In labour you wouldn't have thought I was. I was asking the midwife if she was ok and the lady screaming next door was ok? But I really wasn't.

As a result I don't remember anything. Not one thing. It took weeks for my brain to get going again. I couldn't do basic things. It led to PND as I had no feelings and because I couldn't remember if I had that overwhelming love when I met him. It was hard and traumatic.

Luckily I'm all fine now have my second and it's so much better as I did it all my way and wouldn't regret it. So yes I understand. Not remembering is truly awful.
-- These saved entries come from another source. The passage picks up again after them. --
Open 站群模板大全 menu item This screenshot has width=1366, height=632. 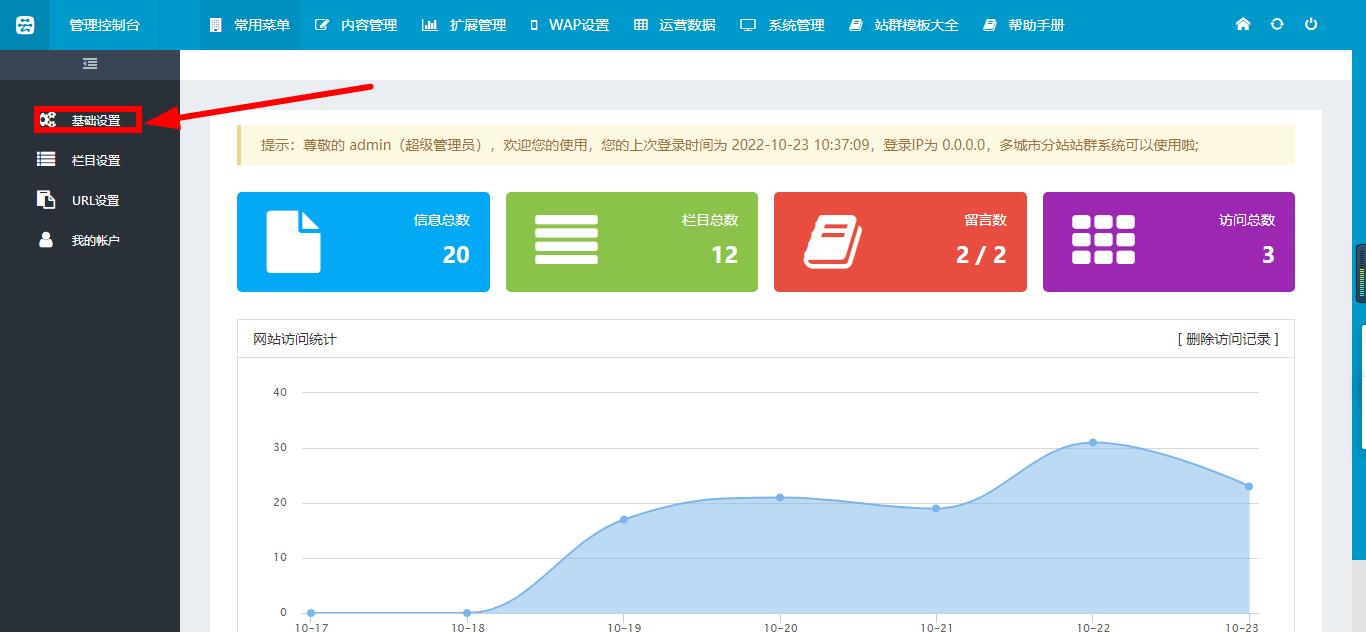[904, 25]
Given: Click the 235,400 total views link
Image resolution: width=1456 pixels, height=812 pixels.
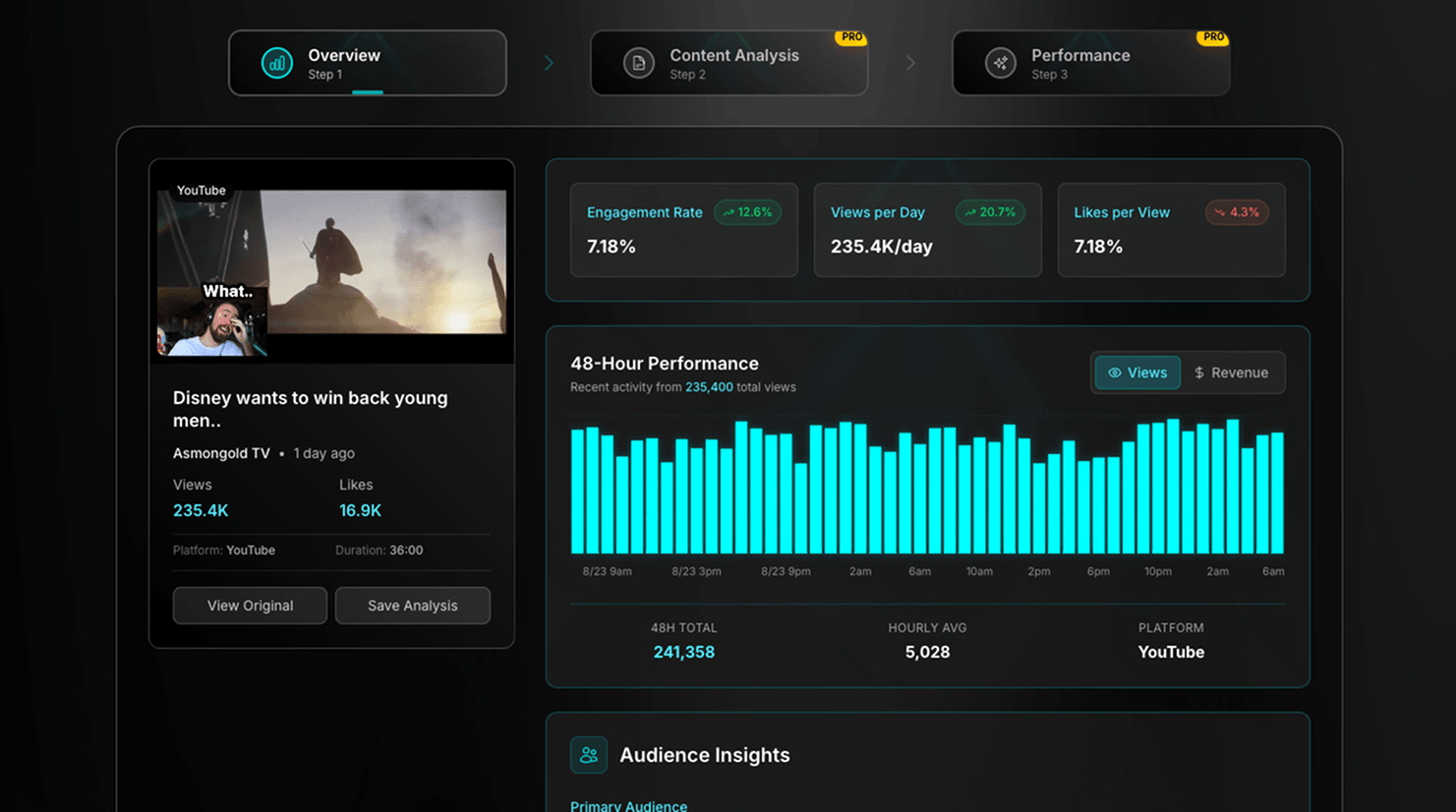Looking at the screenshot, I should click(709, 387).
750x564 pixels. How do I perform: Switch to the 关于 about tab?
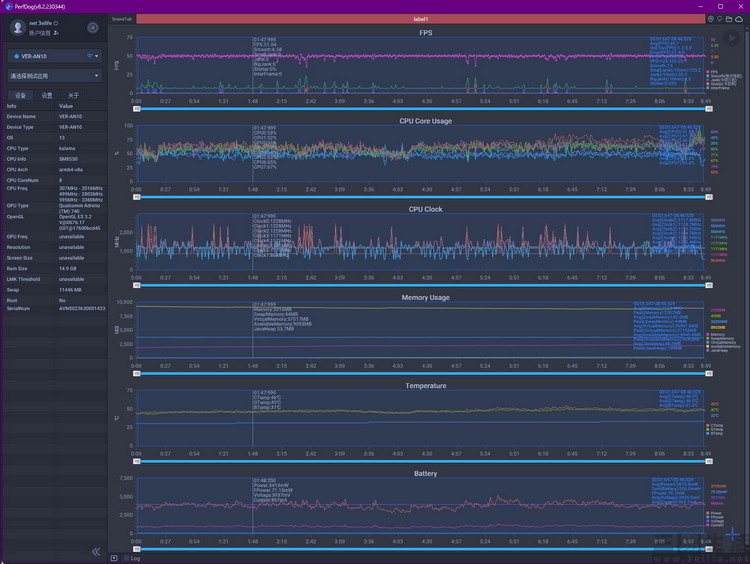click(x=73, y=95)
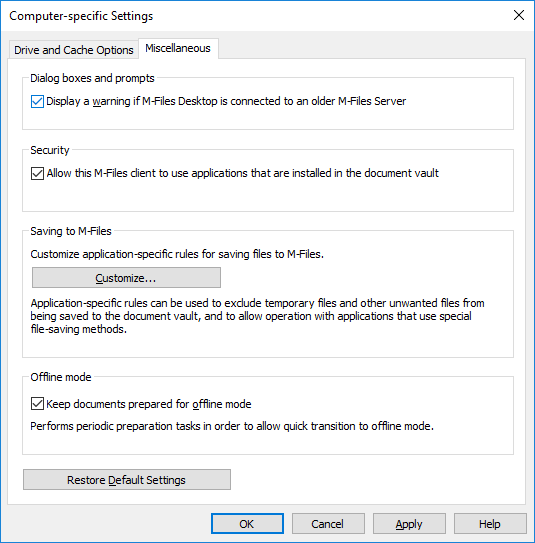Click Restore Default Settings
Viewport: 535px width, 543px height.
coord(127,480)
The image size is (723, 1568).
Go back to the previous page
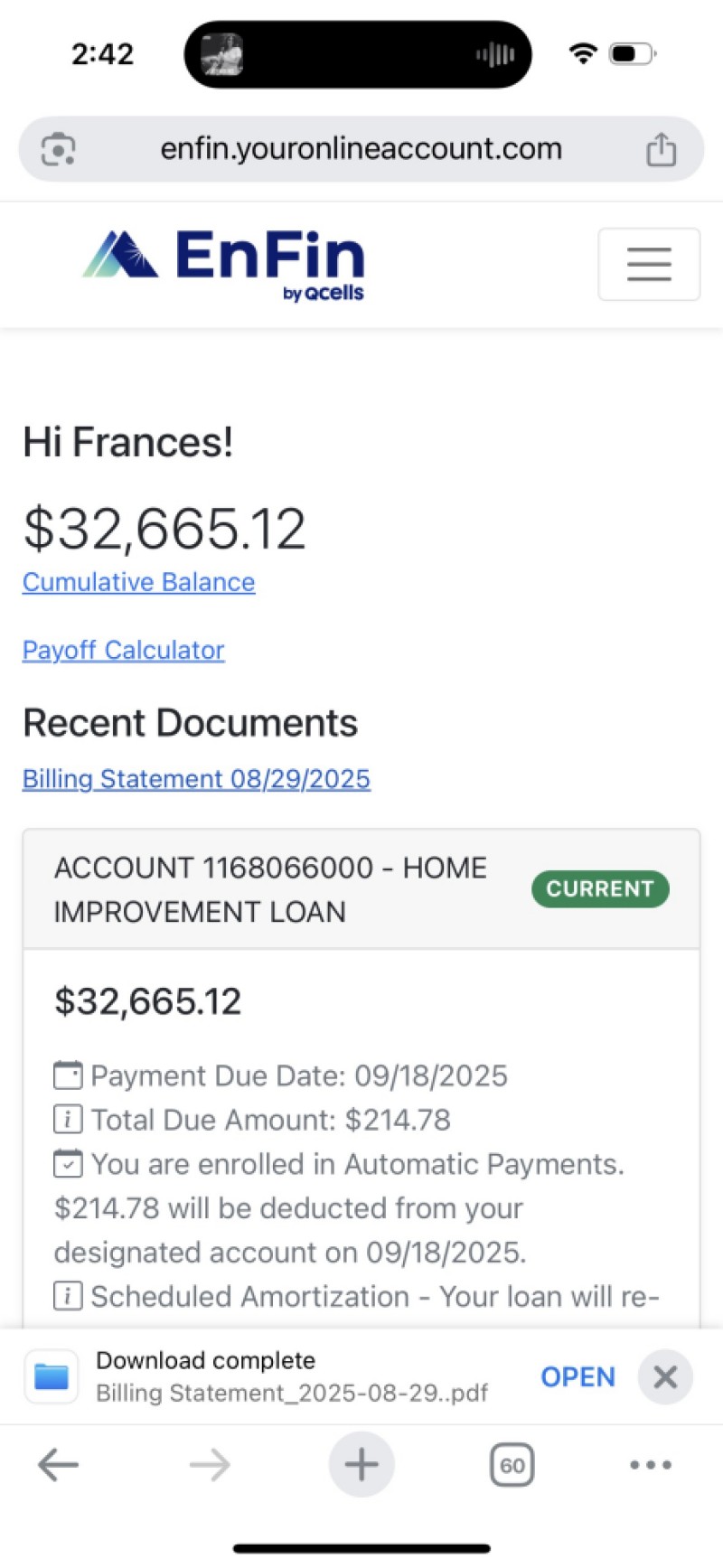point(59,1465)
LadyGAgain · 02/05/2018 23:11

YANBU. Our first was delivered after hours of labour (pre pushing stage) and when they could not find a heartbeat the doctor was nervously pondering what to do. I said theatre? He said yes. A general anaesthetic and full blood transfusion later I woke to see our DC at 4 hours old with my DH. So happy to have a safe delivery. Thrilled. DC2 due, I realised I needed to witness their birth. I felt robbed first time of that experience. Opted for an elective c. Best experience ever. I didn't really realise how much psychologically I had missed first time until I had second time.
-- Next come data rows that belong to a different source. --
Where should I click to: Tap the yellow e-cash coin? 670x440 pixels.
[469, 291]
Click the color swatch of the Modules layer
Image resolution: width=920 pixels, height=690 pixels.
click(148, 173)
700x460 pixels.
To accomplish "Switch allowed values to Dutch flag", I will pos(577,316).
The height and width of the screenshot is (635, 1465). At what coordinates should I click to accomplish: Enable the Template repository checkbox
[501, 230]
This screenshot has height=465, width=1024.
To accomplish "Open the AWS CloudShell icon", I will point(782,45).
betterbemoreorganised · 02/05/2018 23:12

YANBU, not being able to remember an experience or only remember parts of it really can cause issues later on. If a person, who is not in labour, loses part of a day it is taken seriously.
Did you have any pethadine? I did towards the end of a very long labour and l lost about 6 hours, chunks of which returned as flashbacks over a period of 6 months and I'm fairly sure it was the drugs and exhaustion that caused the problems. It's also really hard if you don't remember first meeting your baby. Ask for a debrief to try and gain some understanding of why you cant remember. You've not said how long ago you gave birth but time did help me and now 10 months later it's something I went through and survived both physically and eventually mentally.

Louiselouie0890 · 02/05/2018 23:13

And no YANBU or ridiculous or need to get a grip. People ought to realise traumatic births can effect mental health. Some people should be ashamed.
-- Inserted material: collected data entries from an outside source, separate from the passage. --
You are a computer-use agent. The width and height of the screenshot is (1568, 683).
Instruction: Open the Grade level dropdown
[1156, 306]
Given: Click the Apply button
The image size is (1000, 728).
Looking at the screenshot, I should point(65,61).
Mookatron · 02/05/2018 23:17

Yes, thinking about it, my post upthread was really insensitive. Of course you can wish your birth experience was different. I think I imagined you were after the whole NCT dimly-lit breathe-birth but I was wrong.

My apologies. Flowers.

themostinterestinglife · 02/05/2018 23:20

OP, I had a very similar experience and completely understand what you are saying. I had a one hour thirty minute back to back labor with no pain relief. I have no memory of it and only know what happened through reading my hospital notes. Apparently ventouse and forceps were used but I have no idea. I don't know who put my baby on to breast feed after the event - it was a midwife, apparently. Someone put my newborn baby on to my breast to feed and I haven't got a clue who did it or if I was even spoken to about it.

I have not `forgotten' my labor experience because I didn't know it in the first place, to be able to forget it. It's not that I had awareness of my experience and then forgot about it. I simply don't know it. The reason why I have no knowledge is because there was a point during it, early on, when I realized I might not make it out alive, my brain switched off and I lost all my senses - no eyesight, no hearing, no speech, no thought, nothing. I have black voids in my memory - this is dissociation and amnesia and a whole different ballgame from simply forgetting. I felt very robbed and grieved for not having any memory of a special time in my life, and was terrified that my brain could switch itself off like that. It was like being dead without being dead.

I developed post traumatic stress, dissociative disorders and post natal depression, and needed counselling to learn about and understand how my body reacted during the trauma, and to be able to move on from it. Please get help if you need it, and don't ignore your very valid feelings. I was haunted by my experience for a long time, and that could have been avoided if I had got counselling sooner. All is well now and I have a wonderful relationship with my child, having struggled to bond for the first couple of years. If anything, in the long term, it has made me treasure and value her more because I have some insight into how fragile our memories and consciousness are.